### Exercise
With the pictures left out, print exactly the lines below that run from the one containing "Task: Open Spotify Connect from the sidebar" through the one containing "Open the Foreign".

### Records supplied
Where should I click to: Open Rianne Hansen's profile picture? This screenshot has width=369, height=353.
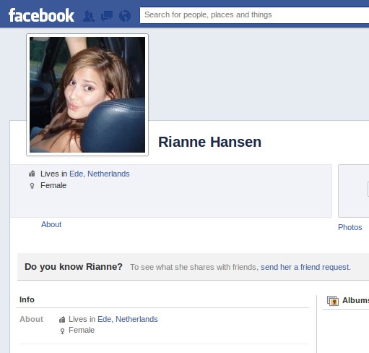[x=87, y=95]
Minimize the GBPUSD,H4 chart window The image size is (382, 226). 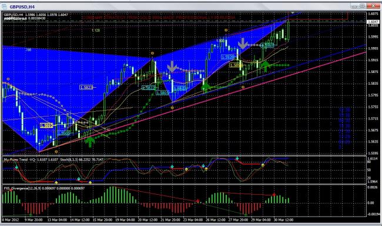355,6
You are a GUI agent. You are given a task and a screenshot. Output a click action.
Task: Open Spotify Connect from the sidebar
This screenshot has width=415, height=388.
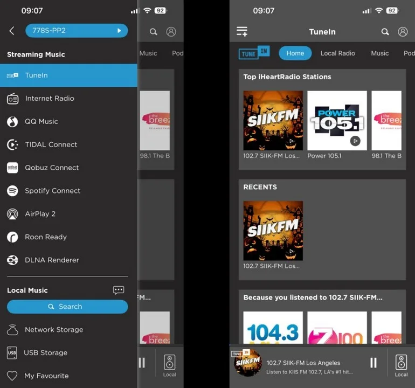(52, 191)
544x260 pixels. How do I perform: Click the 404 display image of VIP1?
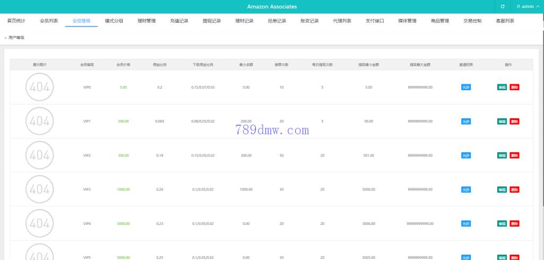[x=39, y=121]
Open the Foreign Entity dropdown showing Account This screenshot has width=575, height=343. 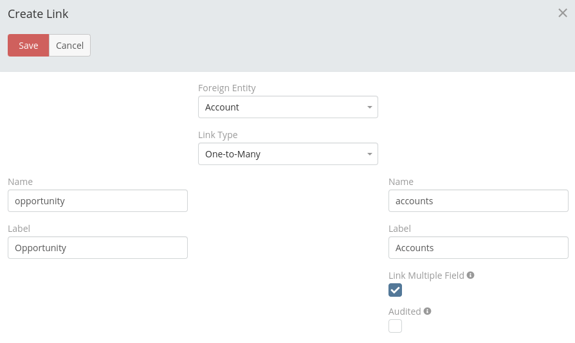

* * *

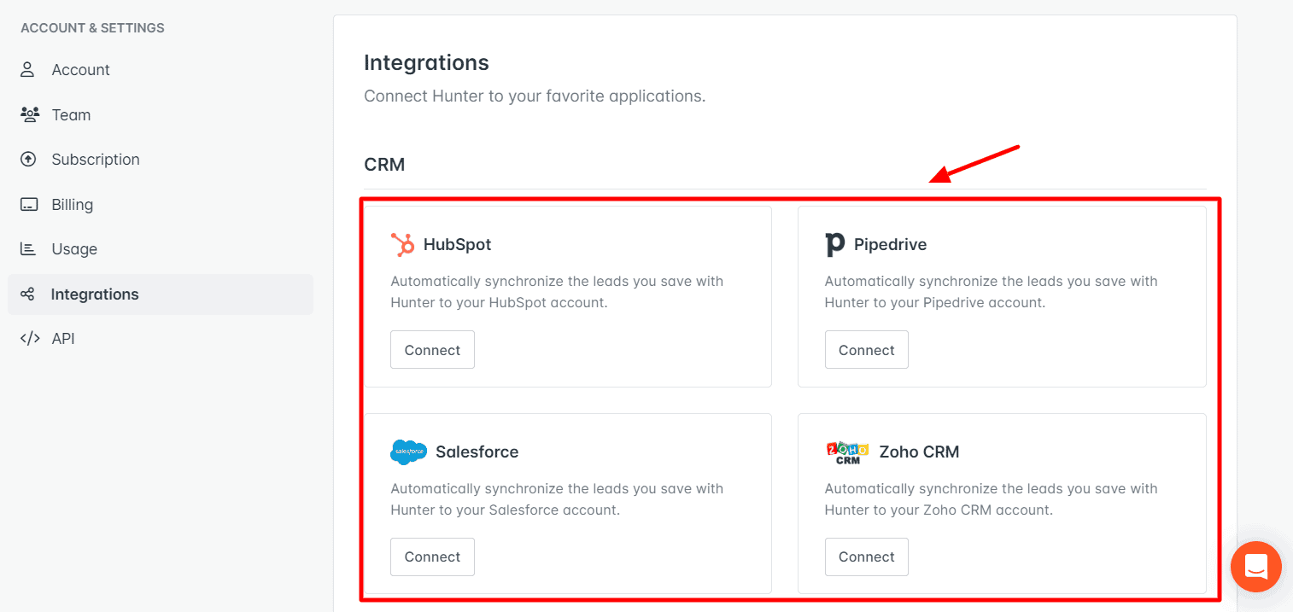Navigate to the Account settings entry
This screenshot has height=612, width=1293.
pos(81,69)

### Result of this exercise
Task: Open Spotify Connect from the sidebar
This screenshot has width=415, height=388.
(52, 191)
544x260 pixels. How do I perform: Click the 404 display image of VIP1?
[x=39, y=121]
Open the Foreign Entity dropdown showing Account This screenshot has width=575, height=343. 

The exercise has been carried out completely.